Influence of the specific surface area of Stöber silica additives on the electrochemical properties of negative electrodes in lead-acid batteries

Abstract

Abstract The surface area of carbon additives has been described as a key property for the enhancement of cycling stability and dynamic charge acceptance (DCA) of negative lead-acid electrodes. However, it is still uncertain if similar performance enhancing effects can be achieved by other inorganic additives of similar structure, or if the electrochemical activity of carbon additives is mandatory for the enhancing effects. In order to elucidate the importance of structure and electrochemical activity of high DCA additives, Stober silica with tailorable particle size and specific external surface area were prepared and incorporated into negative lead-acid electrodes, combined with the addition of carbon black to ensure high cycling stability. The properties and electrical performance of the negative active material were investigated by electrical tests in 2\xa0V laboratory cells and different physical characterization methods. The overall electrochemical activity in terms of hydrogen evolution and double-layer capacitance was not affected by the silica additive and therefore is also independent of the external surface area.

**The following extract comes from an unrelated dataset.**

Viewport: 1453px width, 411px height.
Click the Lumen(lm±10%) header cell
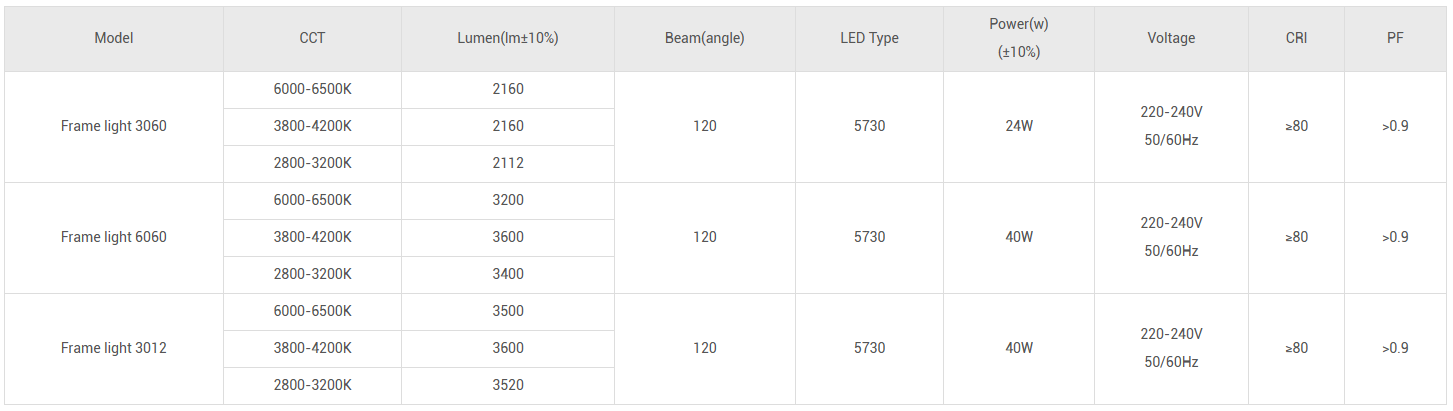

In addition, the silica particles led to a slightly reduced, though steady, mass utilization and discharge capacity. Finally the DCA could not be improved by the Stober silica additives, which excludes Stober silica as high DCA additive. In addition, since the DCA performance has not been increased, despite the broad specific surface area range of the additive particles utilized, this study provides a clear indication that the performance enhancement observed with carbon additives also relies on their electrical conductivity.